FX
Volatile EURCHF … as long as gold stays elevated we see CHF continuing to outperform given ze Swiss bank’s large amounts of gold.
NZ & Across the ditch
NZX - Craigs sees the NZX as undervalued — SOTP valuation ranges from $1.23 - $1.39. Values SmartShares/Wealth biz at 66c with the remainder being the exchange. We think the valuation for SmartShares is a little low — valuing below 2% of FUM, citing multiple compression. SS has default KiwiSaver status which we think should value the whole kit and caboodle at +2% (2.5% of FUM is our working assumption). Craigs are overweight, while Forbars have it as an outperform. Retaining buy — it’s our current hobby horse and we think the stock being re-rated is a question of not ‘if’ but ‘when’. As we have noted before, the NZX has lagged peers in performance for some time…we think it is due for a re-rate.

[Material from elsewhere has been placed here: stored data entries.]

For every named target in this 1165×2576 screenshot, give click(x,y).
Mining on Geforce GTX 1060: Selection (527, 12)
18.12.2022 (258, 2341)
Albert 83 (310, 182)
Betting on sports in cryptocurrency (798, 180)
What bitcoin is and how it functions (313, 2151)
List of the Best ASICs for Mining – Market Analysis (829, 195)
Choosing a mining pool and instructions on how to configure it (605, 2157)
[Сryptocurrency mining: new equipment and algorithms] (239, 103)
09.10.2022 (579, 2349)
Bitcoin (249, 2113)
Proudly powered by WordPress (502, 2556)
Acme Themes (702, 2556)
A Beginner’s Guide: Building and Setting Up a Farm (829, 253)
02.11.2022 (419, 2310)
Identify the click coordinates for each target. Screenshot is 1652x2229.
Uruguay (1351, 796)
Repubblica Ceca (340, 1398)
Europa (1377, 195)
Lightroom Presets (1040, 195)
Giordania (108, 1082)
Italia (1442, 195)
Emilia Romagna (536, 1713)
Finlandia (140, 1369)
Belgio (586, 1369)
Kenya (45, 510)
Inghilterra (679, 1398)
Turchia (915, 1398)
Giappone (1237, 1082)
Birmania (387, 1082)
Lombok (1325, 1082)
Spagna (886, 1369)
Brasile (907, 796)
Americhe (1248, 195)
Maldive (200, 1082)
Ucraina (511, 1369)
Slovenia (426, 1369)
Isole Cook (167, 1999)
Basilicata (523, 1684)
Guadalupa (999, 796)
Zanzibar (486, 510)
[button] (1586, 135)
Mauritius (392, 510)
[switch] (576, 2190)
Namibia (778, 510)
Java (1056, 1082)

This sporting life — Sky TV (SKT) increasing their sports package to 11% to $42 per month from February. We still don’t like the stock. When cos only lever is increasing price it’s a bad sign. They co increased prices for both entertainment and sport only a few months ago. Neutral because it’s so ‘cheap’, but it’s a melting icecube, boy…
Chemist Warehouse — Listed co Sigma Healthcare is heading towards reverse listing the privately owned Chemist Warehouse — raising about $350mn for the deal. Not much of a surprise — Sigma took EBOS’ Chemist Warehouse contract a few months ago. If the deal goes ahead it’ll form a goliath in the space…
Mainfreight — back at $70 after sitting at $57 a month ago. We wrote it was a buy then…still like it…Don Braid is the best operator in the space — more managers should model themselves on him. Price target $75. Quoting from an old article on why we like the co so much…
But don't say "headquarters" around Mr Braid. It's a dirty word at Mainfreight – along with memo, staff, offices, closed doors, budgets, named executive car parks and more than one big table in staff cafeterias.
AKL restaurant power rankings — Extremely niche but Beau has to take the top spot for us…great steak & sauce Diane. Origine’s parfait with Sauternes is lux-on-lux, while Gilt is still our go-to for a power lunch (we’re lazy and it is close). Honorable shout out to The Don (it’s where business deals are done) and Eden Noodles (my nakesake…).
Intl.
New model portfolio — International Concentrated — inception was Monday. Our highest conviction ideas, mostly internationally, with a dash of Aussie and NZ for good measure. Catapult does sports tech and licenses its tech to Manchester City, Formula One, etc…write-up we did on it here if you missed it. DLG we’ve harped on about enough to you, while Duratec does maintenance on long-lived assets. Richemont is new one — they own Cartier — it is trading at a ~18% discount on an earnings basis. We like luxury as a thematic — hard to ‘buy’ history and the 1% are still spending (back to Gilt — tables are always full — like getting a table at Dorsia!)
Richemont — trading at a discount…
Not as smooth as Tennessee whiskey…or, “The Karenpocalypse”
Brown-Forman stock declined 10% today — people are drinking less whiskey. The co famously makes Jack Daniels. Net sales for the six months increased 2% (1% organically) while whiskey sales declined 2%. Quite a change from recent thematics where the co was seeing double digit growth. We think it’s part of a broader theme — the middle class is being priced out — let’s call it “The Karenpocalypse” — there’s no money left after mortgage payments, etc…lower socio-economic demographics likely don’t have a mortgage, while the rich continue to do well. Upper-middle class companies are likely to be the ones who see their margins and sales squeezed as a result. By way of example:
Companies likely to do poorly due to “The Karenpocalypse”
Coach (TPR), Lululemon (LULU), Steve Madden (SHOO), Brown-Forman (BFB) etc.
Companies likely to do well because the middle class are trading down
Dollar General (DG), McDonald’s MCD), Dominos Pizza (DPZ), Costco (COST).
A fun trade might be — short the “Karen” companies (this list is not definitive by any means) and long the “trading down” companies. This isn’t financial advice. But it seems like a kind of obvious theme. Here’s a chart from a WSJ last year…
And here is total US consumer credit owned & securitised…
It’s not a good look! If you consider those ever-growing interest payments on mortgages (and still higher for longer…yada yada) the overall read-through is fairly bad.
We still like Brown-Forman, as we like Diageo and we like companies like them — their IP is incredibly strong and they still make billions of dollars in sales (you don’t say “bourbon and Coke”, you say “a Jack and Coke”). Buying Brown-Forman close to Pandemic lows doesn’t feel stupid to us. We’re less sanguine on the prospects of straight consumer companies…though our market research indicates Lululemon is still being bought by the bucketload…
One way to do this — if you are a believer in the Karenpocalypse — would be to long quality debt - short junk debt. It worked well during the start of Covid & the GFC.